>>

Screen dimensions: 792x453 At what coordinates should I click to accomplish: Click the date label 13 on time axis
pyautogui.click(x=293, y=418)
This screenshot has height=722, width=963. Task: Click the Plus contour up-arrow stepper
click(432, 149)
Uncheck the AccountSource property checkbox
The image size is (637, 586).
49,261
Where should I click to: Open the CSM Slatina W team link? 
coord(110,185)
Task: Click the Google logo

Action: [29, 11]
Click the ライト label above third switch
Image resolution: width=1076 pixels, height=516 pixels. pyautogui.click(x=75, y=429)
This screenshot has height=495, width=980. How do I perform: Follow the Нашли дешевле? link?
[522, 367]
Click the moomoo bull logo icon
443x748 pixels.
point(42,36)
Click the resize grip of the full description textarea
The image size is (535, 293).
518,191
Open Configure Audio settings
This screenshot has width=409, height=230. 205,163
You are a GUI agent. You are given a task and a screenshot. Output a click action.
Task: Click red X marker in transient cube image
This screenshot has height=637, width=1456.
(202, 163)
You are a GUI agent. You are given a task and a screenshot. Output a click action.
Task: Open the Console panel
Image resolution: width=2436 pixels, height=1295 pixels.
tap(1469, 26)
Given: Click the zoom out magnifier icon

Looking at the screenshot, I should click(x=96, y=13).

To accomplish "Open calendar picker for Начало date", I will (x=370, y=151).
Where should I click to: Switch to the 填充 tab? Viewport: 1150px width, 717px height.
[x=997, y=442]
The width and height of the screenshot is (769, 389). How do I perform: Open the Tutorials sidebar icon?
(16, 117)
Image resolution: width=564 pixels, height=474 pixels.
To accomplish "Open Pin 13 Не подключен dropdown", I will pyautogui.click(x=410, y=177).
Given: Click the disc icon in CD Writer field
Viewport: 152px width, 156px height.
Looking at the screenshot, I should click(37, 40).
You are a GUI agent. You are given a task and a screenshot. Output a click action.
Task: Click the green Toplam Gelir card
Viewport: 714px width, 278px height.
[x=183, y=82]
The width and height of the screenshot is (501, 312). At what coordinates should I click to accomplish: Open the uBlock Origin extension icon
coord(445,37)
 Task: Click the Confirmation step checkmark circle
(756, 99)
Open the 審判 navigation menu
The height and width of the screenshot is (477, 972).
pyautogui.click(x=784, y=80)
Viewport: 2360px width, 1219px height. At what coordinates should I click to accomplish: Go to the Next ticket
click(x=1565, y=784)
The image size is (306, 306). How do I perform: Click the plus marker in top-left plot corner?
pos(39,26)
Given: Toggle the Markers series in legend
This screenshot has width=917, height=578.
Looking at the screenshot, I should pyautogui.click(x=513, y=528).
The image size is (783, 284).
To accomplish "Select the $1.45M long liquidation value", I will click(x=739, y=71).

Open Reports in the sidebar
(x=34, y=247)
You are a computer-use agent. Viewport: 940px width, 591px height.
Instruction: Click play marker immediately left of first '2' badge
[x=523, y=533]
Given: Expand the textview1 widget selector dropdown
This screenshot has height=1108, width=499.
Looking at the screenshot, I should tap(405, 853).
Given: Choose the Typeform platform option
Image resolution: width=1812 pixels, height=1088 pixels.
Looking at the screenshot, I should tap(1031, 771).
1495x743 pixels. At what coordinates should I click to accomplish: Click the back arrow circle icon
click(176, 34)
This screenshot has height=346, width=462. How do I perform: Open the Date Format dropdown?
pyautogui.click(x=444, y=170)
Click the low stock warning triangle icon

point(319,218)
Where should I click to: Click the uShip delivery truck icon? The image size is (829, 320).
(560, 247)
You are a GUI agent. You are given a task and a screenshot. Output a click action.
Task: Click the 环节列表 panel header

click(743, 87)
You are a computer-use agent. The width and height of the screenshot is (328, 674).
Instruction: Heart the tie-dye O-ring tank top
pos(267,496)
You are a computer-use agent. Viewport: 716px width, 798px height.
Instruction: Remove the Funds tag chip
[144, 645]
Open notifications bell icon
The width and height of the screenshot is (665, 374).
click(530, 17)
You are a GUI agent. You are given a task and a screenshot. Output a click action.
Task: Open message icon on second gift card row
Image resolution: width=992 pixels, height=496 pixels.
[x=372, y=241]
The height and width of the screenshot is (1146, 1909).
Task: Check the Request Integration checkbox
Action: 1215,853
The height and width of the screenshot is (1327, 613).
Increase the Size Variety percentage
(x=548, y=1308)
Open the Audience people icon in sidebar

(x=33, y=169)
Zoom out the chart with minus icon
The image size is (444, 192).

<<

* [課題] 上に示した資料の各行を、最初から最後まで一字も変えずにそのまま出力してください。

* [出力全文]
Screen dimensions: 792x453 At what coordinates should I click to accomplish: Click the date label 13 on time axis
pyautogui.click(x=293, y=418)
This screenshot has height=722, width=963. Task: Click the Plus contour up-arrow stepper
click(432, 149)
Uncheck the AccountSource property checkbox
The image size is (637, 586).
49,261
Where should I click to: Open the CSM Slatina W team link? 
coord(110,185)
Task: Click the Google logo

Action: [29, 11]
Click the ライト label above third switch
Image resolution: width=1076 pixels, height=516 pixels. pyautogui.click(x=75, y=429)
This screenshot has height=495, width=980. How do I perform: Follow the Нашли дешевле? link?
[522, 367]
Click the moomoo bull logo icon
443x748 pixels.
point(42,36)
Click the resize grip of the full description textarea
The image size is (535, 293).
518,191
Open Configure Audio settings
This screenshot has width=409, height=230. 205,163
You are a GUI agent. You are given a task and a screenshot. Output a click action.
Task: Click red X marker in transient cube image
This screenshot has height=637, width=1456.
(202, 163)
You are a GUI agent. You are given a task and a screenshot. Output a click action.
Task: Open the Console panel
Image resolution: width=2436 pixels, height=1295 pixels.
tap(1469, 26)
Given: Click the zoom out magnifier icon

Looking at the screenshot, I should click(x=96, y=13).

To accomplish "Open calendar picker for Начало date", I will (x=370, y=151).
Where should I click to: Switch to the 填充 tab? Viewport: 1150px width, 717px height.
[x=997, y=442]
The width and height of the screenshot is (769, 389). How do I perform: Open the Tutorials sidebar icon?
(16, 117)
Image resolution: width=564 pixels, height=474 pixels.
To accomplish "Open Pin 13 Не подключен dropdown", I will pyautogui.click(x=410, y=177).
Given: Click the disc icon in CD Writer field
Viewport: 152px width, 156px height.
Looking at the screenshot, I should click(37, 40).
You are a GUI agent. You are given a task and a screenshot. Output a click action.
Task: Click the green Toplam Gelir card
Viewport: 714px width, 278px height.
[x=183, y=82]
The width and height of the screenshot is (501, 312). At what coordinates should I click to accomplish: Open the uBlock Origin extension icon
coord(445,37)
 Task: Click the Confirmation step checkmark circle
(756, 99)
Open the 審判 navigation menu
The height and width of the screenshot is (477, 972).
pyautogui.click(x=784, y=80)
Viewport: 2360px width, 1219px height. At what coordinates should I click to accomplish: Go to the Next ticket
click(x=1565, y=784)
The image size is (306, 306). How do I perform: Click the plus marker in top-left plot corner?
pos(39,26)
Given: Toggle the Markers series in legend
This screenshot has width=917, height=578.
Looking at the screenshot, I should pyautogui.click(x=513, y=528).
The image size is (783, 284).
To accomplish "Select the $1.45M long liquidation value", I will click(x=739, y=71).

Open Reports in the sidebar
(x=34, y=247)
You are a computer-use agent. Viewport: 940px width, 591px height.
Instruction: Click play marker immediately left of first '2' badge
[x=523, y=533]
Given: Expand the textview1 widget selector dropdown
This screenshot has height=1108, width=499.
Looking at the screenshot, I should tap(405, 853).
Given: Choose the Typeform platform option
Image resolution: width=1812 pixels, height=1088 pixels.
Looking at the screenshot, I should tap(1031, 771).
1495x743 pixels. At what coordinates should I click to accomplish: Click the back arrow circle icon
click(176, 34)
This screenshot has height=346, width=462. How do I perform: Open the Date Format dropdown?
pyautogui.click(x=444, y=170)
Click the low stock warning triangle icon

point(319,218)
Where should I click to: Click the uShip delivery truck icon? The image size is (829, 320).
(560, 247)
You are a GUI agent. You are given a task and a screenshot. Output a click action.
Task: Click the 环节列表 panel header

click(743, 87)
You are a computer-use agent. The width and height of the screenshot is (328, 674).
Instruction: Heart the tie-dye O-ring tank top
pos(267,496)
You are a computer-use agent. Viewport: 716px width, 798px height.
Instruction: Remove the Funds tag chip
[144, 645]
Open notifications bell icon
The width and height of the screenshot is (665, 374).
click(530, 17)
You are a GUI agent. You are given a task and a screenshot. Output a click action.
Task: Open message icon on second gift card row
Image resolution: width=992 pixels, height=496 pixels.
[x=372, y=241]
The height and width of the screenshot is (1146, 1909).
Task: Check the Request Integration checkbox
Action: 1215,853
The height and width of the screenshot is (1327, 613).
Increase the Size Variety percentage
(x=548, y=1308)
Open the Audience people icon in sidebar

(x=33, y=169)
Zoom out the chart with minus icon
The image size is (444, 192).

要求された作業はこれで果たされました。